Out came the fiddle case. Resined the bow, checked the strings for tuning and attached the neck-rest. Out came the music and the mini-disc recording I have of my teacher doing the song.

And I started bowing. First there was a little riff that gave me trouble. Then it was the slightest suggestion of a vibrato that I wasn't getting. (Vibrato, Wikipedia tells us: " is a musical effect where the pitch or frequency of a note or sound is quickly and repeatedly raised and lowered over a small distance for the duration of that note or sound." Basically, it's the soulful sound we think of in a lot of violin music)

At some point I thought the light was fading from the room and I rounded up some of our candleholders. It somehow seemed appropriate to be playing a violin in the late afternoon in the glow of a handful of candles.

The riff got better, the vibrato part less elusive, and it was on to the next chunk of the song to learn. Each new set of bars was a challenge, and I went over every note, time after time until I nailed them.

And then it was on to trying the whole piece. Slowly at first, and then with a little more speed. And then with more expression.

AND finally, it was on to seeing how it really sounded. Out came the clip-on mike for my mini-disc recorder, and after, oh, a few attempts... truth is... it was half way decent.

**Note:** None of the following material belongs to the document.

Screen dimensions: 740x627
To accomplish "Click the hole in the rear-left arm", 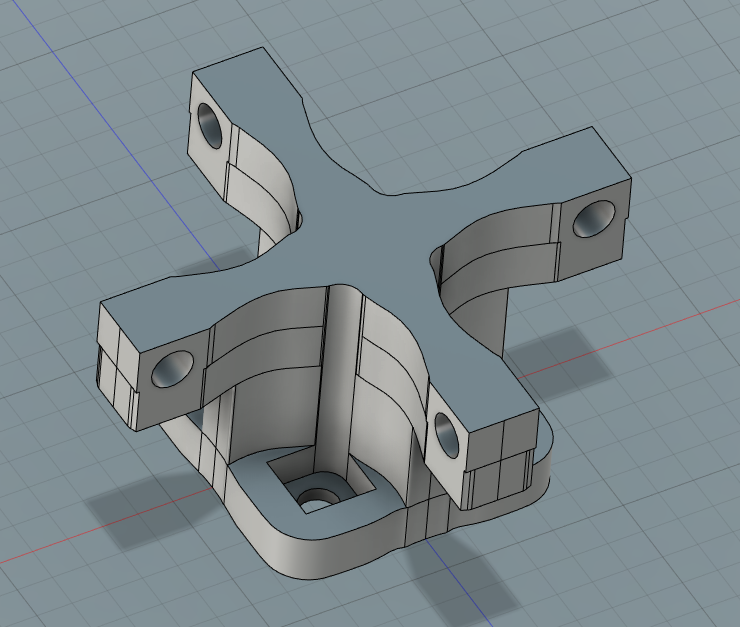I will click(x=211, y=126).
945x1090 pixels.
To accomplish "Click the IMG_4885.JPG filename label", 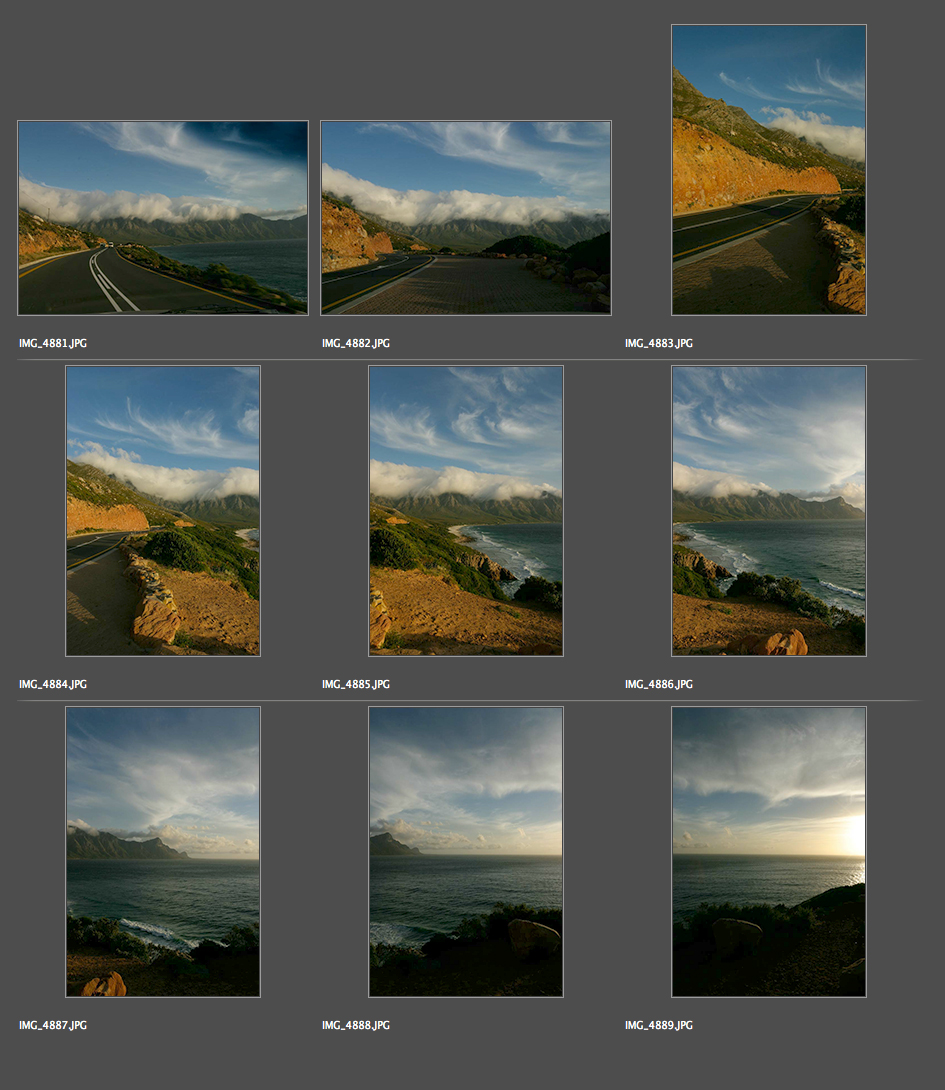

I was standing in our dining room - where I'd been standing for my little practice session - listening to the music I'd made. My neck was a little sore, my left hand fingers a little tender, but damn!... it was a great feeling.

And then I looked around.

The house was pitch black. To in the dining room of our house is to stand in a room 20-some feet tall - with a view of three levels of rooms as well as the view up the circular stairs to the bedrooms. I was in a perfectly silent house, a perfectly dark house save the light coming from a pair of thin candles that had burned down to inch long stubs.

And I looked my watch.

I'd been standing in one spot, doing one thing, for almost 5 hours.

Time had stopped. I was as content with myself as I've been in many years.

It was, to use Csikszentmihalyi's term, a perfect case of flow. Less bookishly - it was an *unbelievable* experience.